**Work instruction:** Resume the news article about Trump's tweet faulting South Korea's "talk of appeasement" with North Korea, writing on from its final paragraph in the same reporting style.

**Quoted passage:**
------------------------------------
President Donald Trump seems to have called out South Korean officials on their “talk of appeasement” in regards to the North Korea situation, saying Pyongyang only “understands one thing.”
“South Korea is finding, as I have told them, that their talk of appeasement with North Korea will not work, they only understand one thing!” Trump said on Twitter.
South Korea is finding, as I have told them, that their talk of appeasement with North Korea will not work, they only understand one thing!
— Donald J. Trump (@realDonaldTrump) September 3, 2017
As reported by Fox News:
Kim Jong Un’s regime on Sunday claimed “perfect success” in an underground test of what it called a hydrogen bomb. It was the North’s sixth nuclear test since 2006 — the first since Trump took office in January — and involved a device potentially vastly more powerful than a nuclear bomb.
Ely Ratner, a national security official in the Obama administration, told The New York Times that the U.S. is going to need “close cooperation with not only South Korea but China as well, he’s coming out swinging at all of them rather than trying to build support and coordination.”
------------------------------------
**Given entries:**
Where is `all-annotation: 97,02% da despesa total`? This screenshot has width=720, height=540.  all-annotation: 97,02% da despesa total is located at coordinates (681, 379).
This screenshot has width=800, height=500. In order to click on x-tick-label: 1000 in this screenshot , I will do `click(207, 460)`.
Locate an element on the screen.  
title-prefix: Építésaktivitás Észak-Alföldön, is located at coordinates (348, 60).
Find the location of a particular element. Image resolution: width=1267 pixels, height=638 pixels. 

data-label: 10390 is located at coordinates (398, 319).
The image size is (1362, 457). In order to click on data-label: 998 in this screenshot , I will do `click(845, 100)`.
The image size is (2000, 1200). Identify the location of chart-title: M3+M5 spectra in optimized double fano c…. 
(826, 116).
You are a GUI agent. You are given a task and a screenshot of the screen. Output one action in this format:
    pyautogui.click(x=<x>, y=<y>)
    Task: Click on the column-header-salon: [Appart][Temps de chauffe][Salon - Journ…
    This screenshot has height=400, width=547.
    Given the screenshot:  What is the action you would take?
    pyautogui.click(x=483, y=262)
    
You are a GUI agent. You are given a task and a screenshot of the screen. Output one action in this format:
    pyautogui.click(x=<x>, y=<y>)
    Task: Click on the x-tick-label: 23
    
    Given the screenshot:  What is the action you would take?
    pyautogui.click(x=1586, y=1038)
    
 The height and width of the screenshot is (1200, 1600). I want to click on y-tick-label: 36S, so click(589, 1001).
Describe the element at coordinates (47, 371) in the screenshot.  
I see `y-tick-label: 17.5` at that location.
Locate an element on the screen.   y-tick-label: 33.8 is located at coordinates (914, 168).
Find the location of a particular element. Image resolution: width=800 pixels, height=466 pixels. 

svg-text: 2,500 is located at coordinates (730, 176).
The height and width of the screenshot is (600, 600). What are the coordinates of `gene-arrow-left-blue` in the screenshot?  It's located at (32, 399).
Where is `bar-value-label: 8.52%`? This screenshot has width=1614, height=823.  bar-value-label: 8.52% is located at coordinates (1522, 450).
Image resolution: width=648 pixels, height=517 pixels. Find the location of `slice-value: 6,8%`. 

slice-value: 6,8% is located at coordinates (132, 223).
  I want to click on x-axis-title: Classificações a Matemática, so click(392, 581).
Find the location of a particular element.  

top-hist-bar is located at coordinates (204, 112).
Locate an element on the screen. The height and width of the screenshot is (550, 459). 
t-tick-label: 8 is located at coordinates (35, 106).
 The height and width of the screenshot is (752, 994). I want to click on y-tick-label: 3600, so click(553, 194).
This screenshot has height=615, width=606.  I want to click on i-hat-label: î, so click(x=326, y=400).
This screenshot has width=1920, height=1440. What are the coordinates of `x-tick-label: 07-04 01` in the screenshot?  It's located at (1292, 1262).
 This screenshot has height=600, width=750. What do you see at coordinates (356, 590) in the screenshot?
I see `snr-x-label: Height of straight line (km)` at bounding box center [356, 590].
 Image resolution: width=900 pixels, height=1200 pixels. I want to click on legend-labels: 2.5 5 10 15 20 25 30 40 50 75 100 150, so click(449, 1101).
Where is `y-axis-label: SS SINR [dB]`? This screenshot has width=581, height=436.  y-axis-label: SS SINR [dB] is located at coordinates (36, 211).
------------------------------------
**Exercise output:**
Trump also suggested putting more pressure on China, the North’s patron for many decades and a vital U.S. trading partner, in hopes of persuading Beijing to exert more effective leverage on its neighbor. Trump tweeted that the U.S. is considering “stopping all trade with any country doing business with North Korea.” Such a halt would be radical. The U.S. imports about $40 billion in goods a month from China, North Korea’s main commercial partner.
Ratner told The Times that this weekend’s test may have a “chance of pushing China into a place it’s never been before.”
Trump warned last month that the U.S. military was “locked and loaded, should North Korea act unwisely” and that the U.S. would unleash “fire and fury” on the North if it continued to threaten America. The bellicose words followed threats from North Korea to launch ballistic missiles toward the U.S. Pacific territory of Guam, intending to create “enveloping fire” near the military hub that’s home to U.S. bombers and other aircraft.